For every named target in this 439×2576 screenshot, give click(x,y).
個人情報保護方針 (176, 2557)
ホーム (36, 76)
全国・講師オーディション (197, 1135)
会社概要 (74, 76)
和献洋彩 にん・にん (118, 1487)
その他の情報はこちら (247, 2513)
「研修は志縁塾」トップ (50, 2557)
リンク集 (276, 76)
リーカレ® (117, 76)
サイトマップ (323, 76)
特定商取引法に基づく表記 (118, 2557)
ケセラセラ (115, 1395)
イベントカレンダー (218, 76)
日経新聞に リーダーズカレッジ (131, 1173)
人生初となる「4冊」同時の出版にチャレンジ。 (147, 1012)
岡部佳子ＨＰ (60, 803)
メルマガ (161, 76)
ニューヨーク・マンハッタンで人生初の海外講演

---

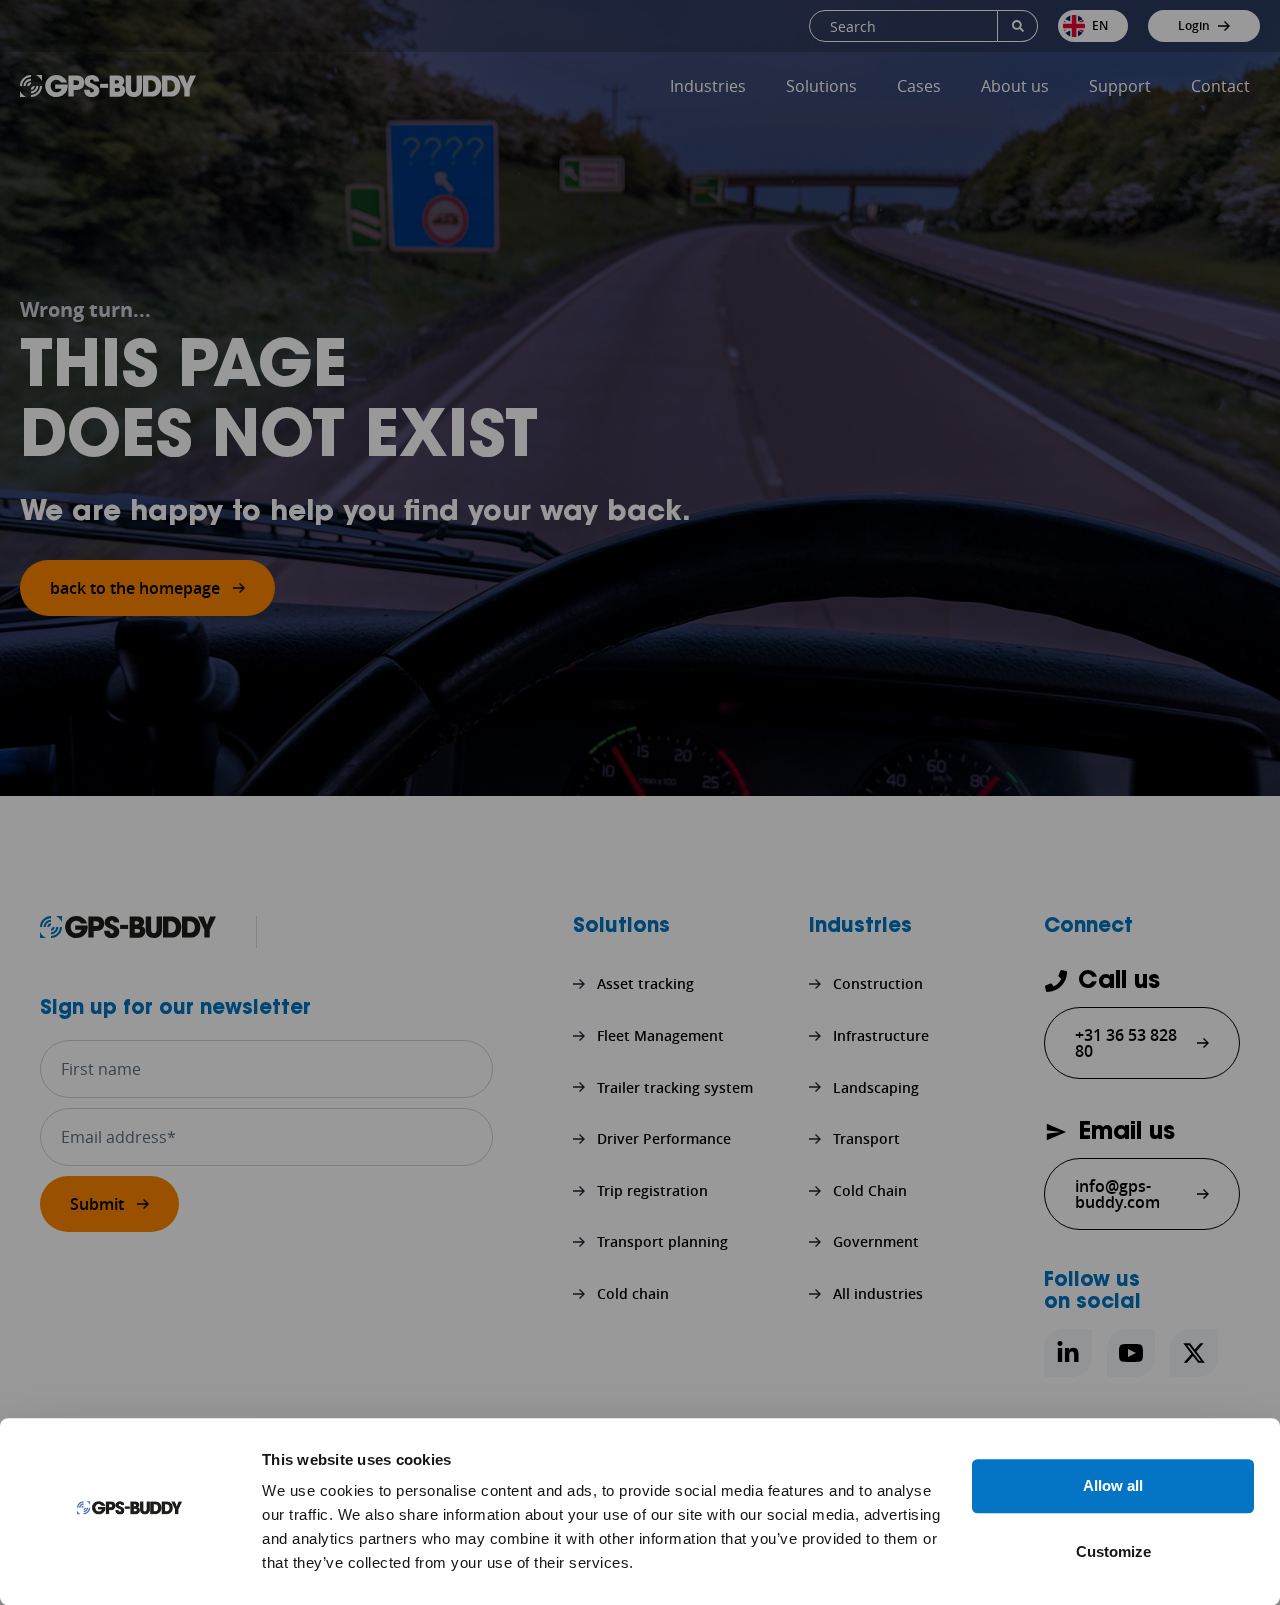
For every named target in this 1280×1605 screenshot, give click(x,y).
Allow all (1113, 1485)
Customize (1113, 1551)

*Task directions*.
Go over the listing above and return each line with "every".

*Answer space*.
For every named target in this 439×2576 screenshot, give click(x,y).
For every named target in this 1280×1605 screenshot, give click(x,y).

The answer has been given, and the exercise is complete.